Pressure on Mark Ingram builds as Saints emphasize run game
Jul 30, 2014 at 11:28a ET
This season the New Orleans Saints are looking to strike a better offensive balance between their aerial assault and their rushing attack.
Head coach Sean Payton and offensive coordinator Pete Carmichael, Jr would like to return to statistics like the Saints posted during their 2009 Super Bowl season when the established run game amassed 2,106 rushing yards. Last season the ground battle accounted for 1,473 yards.
"I know one thing we talked about this camp is focusing more on the run game," running back Pierre Thomas said. "We want to get back to where we were in the past of having a nice balanced offense. We are putting more time in on the running game than I have ever seen before this year. We are trying to show that we can run the ball this year."
Certainly, youngsters Khiry Robinson and Travaris Cadet have a chance to make a bigger statement this season, but the player the Saints really need to see enjoy a breakout year is 2011 first-round draft pick Mark Ingram from the University of Alabama. If the weight of the team's Super Bowl dream isn't incentive enough, Ingram is also entering the last year of his deal in New Orleans.

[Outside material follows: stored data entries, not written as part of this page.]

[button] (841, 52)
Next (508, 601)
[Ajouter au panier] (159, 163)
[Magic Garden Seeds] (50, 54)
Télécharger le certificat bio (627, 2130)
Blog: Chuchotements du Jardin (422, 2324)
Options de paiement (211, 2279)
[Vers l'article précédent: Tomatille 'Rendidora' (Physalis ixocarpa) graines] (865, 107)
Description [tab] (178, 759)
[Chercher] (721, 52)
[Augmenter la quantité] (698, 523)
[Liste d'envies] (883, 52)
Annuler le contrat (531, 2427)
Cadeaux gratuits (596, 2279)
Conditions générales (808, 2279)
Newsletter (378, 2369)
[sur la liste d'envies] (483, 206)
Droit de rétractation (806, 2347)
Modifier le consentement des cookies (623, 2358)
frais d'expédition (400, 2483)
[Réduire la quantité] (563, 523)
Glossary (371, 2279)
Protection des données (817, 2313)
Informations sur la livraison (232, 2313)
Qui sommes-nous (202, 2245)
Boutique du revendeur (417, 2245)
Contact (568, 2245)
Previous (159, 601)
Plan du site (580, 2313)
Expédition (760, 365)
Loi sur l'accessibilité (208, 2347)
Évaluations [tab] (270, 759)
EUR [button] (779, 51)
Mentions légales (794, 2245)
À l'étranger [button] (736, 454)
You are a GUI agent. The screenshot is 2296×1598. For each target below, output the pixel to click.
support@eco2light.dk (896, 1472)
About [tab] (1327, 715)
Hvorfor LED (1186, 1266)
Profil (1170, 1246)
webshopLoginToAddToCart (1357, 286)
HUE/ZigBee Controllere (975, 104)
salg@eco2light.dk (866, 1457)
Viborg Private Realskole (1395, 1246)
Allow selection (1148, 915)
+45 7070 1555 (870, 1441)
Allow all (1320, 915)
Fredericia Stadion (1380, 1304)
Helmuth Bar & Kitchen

"I'm coming into a contract year, so of course," Ingram said when asked about how critical this season is for him. "Every year is a big year, but there is a special emphasis on this year. It's important to come out, have a great training camp, and get off to a fast start. I just want to come out here, get better every day, stay healthy, and have a big year."
Last season, the front office in New Orleans declined to pick up Ingram's fifth-year option and its $5 million price tag.
"We have high expectations for Mark and we've seen a lot of good things for him in the past, and he'll be a core player for us this season," General Manager Mickey Loomis said. "I discussed the reason why we didn't take the option last year previously, and it just has to do with market. I expect Mark to do well and he'll receive a nice contract, hopefully from us, but if not, from some team in the NFL."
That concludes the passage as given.